(Pocket-lint) - Motorola has announced that the UK will get the Moto X in February. Rejoice! And then sit down, because you've got some thinking to do in regards to whether the Moto X will be your next smartphone.
After all, there is so much competition out there, such as the HTC One. The HTC One is going on a year old, but it still tops Pocket-lint's best-of-the-best lists. It's metal, sleek, and oh-so powerful. But it's also pricey. The Moto X is much cheaper - though cheaper isn't always better - and it packs a mighty (and customisable) punch.
If you want to see if the Moto X has what it takes to battle the HTC One, read on. We've pitted these smartphones against each other to see what's the difference and which one is really worth buying.
The Moto X will be available in the UK on 1 February. Prices vary but start from £25 a month on contract or £380 SIM free. The HTC One, which was unveiled in February 2013, costs £519.99.
The Moto X wins this round. Why? The better, more wallet-friendly price will always win out.

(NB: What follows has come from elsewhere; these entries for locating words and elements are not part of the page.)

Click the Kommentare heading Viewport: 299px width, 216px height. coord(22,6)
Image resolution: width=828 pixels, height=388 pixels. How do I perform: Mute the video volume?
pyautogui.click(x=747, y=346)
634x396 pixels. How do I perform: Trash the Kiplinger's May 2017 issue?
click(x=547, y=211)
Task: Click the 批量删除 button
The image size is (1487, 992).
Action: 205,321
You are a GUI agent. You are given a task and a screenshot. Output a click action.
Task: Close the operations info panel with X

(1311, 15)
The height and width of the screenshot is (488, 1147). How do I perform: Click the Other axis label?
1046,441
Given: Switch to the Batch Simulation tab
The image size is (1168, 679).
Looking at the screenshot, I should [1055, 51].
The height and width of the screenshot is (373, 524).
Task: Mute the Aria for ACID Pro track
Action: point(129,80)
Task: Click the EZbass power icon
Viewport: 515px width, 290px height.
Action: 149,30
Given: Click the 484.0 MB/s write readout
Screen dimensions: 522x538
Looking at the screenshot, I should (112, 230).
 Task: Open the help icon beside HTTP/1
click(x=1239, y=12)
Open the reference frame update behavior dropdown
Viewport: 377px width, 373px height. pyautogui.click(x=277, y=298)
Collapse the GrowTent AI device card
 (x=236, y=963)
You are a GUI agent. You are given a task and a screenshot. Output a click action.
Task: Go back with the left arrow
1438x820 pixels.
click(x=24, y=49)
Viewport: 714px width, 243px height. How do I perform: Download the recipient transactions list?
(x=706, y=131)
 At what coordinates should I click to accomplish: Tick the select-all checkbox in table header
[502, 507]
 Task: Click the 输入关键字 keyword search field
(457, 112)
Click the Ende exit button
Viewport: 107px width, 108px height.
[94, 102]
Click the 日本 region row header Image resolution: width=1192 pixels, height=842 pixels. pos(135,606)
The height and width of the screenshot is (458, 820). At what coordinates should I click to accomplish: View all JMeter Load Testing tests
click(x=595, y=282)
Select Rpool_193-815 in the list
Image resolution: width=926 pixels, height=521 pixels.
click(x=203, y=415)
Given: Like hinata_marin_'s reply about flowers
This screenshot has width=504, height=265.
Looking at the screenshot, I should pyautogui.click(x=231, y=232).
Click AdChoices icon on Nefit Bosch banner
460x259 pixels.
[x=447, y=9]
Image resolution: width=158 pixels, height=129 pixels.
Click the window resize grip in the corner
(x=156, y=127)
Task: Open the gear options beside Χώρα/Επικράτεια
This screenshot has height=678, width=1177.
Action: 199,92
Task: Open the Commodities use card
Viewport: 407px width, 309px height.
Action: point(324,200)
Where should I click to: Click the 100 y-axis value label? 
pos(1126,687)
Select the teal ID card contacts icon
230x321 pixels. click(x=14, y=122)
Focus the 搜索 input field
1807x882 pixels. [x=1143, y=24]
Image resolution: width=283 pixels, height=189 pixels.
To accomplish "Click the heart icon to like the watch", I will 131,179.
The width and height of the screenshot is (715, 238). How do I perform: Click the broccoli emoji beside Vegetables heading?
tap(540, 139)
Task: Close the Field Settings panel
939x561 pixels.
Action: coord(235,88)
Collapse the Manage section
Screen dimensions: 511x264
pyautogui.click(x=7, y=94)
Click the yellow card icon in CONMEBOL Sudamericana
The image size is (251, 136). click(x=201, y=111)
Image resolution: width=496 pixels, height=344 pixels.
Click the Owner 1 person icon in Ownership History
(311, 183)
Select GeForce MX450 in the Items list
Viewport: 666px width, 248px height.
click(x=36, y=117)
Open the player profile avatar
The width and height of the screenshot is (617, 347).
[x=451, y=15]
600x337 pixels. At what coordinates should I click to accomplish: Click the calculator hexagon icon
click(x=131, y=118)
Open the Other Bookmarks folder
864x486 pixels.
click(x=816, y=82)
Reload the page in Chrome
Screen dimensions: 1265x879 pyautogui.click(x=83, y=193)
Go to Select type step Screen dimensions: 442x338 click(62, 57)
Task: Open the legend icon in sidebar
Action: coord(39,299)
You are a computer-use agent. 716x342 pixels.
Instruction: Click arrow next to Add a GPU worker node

The Moto X is available in black and white colour options, though Motorola provides over 504 possible ways to customise shell and accent colours via Moto Maker (UK will get access soon, possibly second quarter). The Moto X also has a curved form factor, which, according to Motorola, allows the device to fit ideally in your hand. The rubberised back shell is durable and features a textured pattern.
The HTC One is not customisable. However, as we noted in our review of the device, HTC is no stranger to sensational design. The HTC One therefore features an anodised aluminium unibody (at least on the front and back of the device), with a plastic insert that runs around the middle. It's also available in black, silver, red, blue and gold.
This round is tied. Although we think the HTC One makes plastic, rubberised, and polycarbonate-bodied smartphones look like relics of the past, we also know some people might prefer a customised, colorful smartphone over a glorious metal one.
The Moto X features a 4.7-inch AMOLED capacitive touchscreen with a 720 x 1280-pixel resolution and 312ppi, and it features Corning Gorilla Glass protection. The HTC One has a 4.7-inch Super LCD3 capacitive touchscreen with a 1080 x 1920 pixel resolution and 469ppi. It also features Corning Gorilla Glass 2 protection.
The HTC One wins this round. It features a better display, hands-down.
The Moto X has a 10-megapixel rear-facing camera with an f/2.4 aperture and Clear Pixel Technology. Other features include HD video-recording (1080p at 30fps), autofocus, and an LED flash. It also has a 2-megapixel front-facing camera.
The HTC One has a 4-megapixel rear-facing Ultrapixel camera (2688 x 1529 pixels) with a 1/3-inch sensor size and f/2.0 aperture. Other features include LED flash, autofocus, optical image stabilisation, video stabilisation, and simultaneous HD video and image (1080p at 30fps or 720 at 60fps). It also has a 2.1-megapixel front-facing camera with HDR capability.
This round is tied, kind of. Both phones have fancy marketing names for their camera sensors, claim to offer superior low-light performance, and sport a swathe of camera features. However, in our testing, we liked the HTC One's pictures better.
The Moto X has no card slot, but it does have 16/32GB of internal memory and 2GB of RAM. It also features HSDPA, LTE, Edge, Wi-Fi, Bluetooth, NFC, and it has ports for Nano SIM, Infrared, USB, and microUSB. Other features include a Qualcomm Pro Snapdragon chipset, dual-core 1.7GHz Krait CPU, Adreno 320 GPU, a swathe of sensors, GPS, and a Li-Ion 2200 mAh battery.
The HTC One has no card slot, but it does have 32/64GB of internal memory and 2GB of RAM. It also features HSPA+, LTE, Edge, Wi-Fi, Bluetooth, NFC (depending on market), and it has ports for microSIM, Infrared, USB, and microUSB. Other features include a Qualcomm Snapdragon 600 chipset, quad-core 1.7GHz Krait 300 CPU, Adreno 320 GPU, a swathe of sensors, GPS, and a Li-Po 2300mAh battery.
The HTC One wins this round. It has a faster chip, better battery, and greater storage options.
The HTC One will get KitKat, the latest version of Android, sometime in January, while the Moto X ships with it. The HTC One also runs HTC Sense UI, which we don't think is better than stock Android.
The Moto X doesn't run stock Android either, really. It features a few software additions (such as Touchless Control, a new camera app, and Active Display), but there is no manufacturer overlay.
Moto X wins this round. It offers pure-ish KitKat. And that's definitely better than cloaked Jelly Bean.
The Moto X won two rounds. The HTC One won two rounds. And two rounds were tied. That makes these two devices a complete draw.
However, Pocket-lint won't leave you still confused as to which one to get. You just need to think about what you want in a device. If you want a budget-friendly, customisable, nearly stock Android device, go with the Moto X. If you want a pricey, high-end powerhouse with a software overlay, go with the HTC One.
It's your money. Spend it the way you want.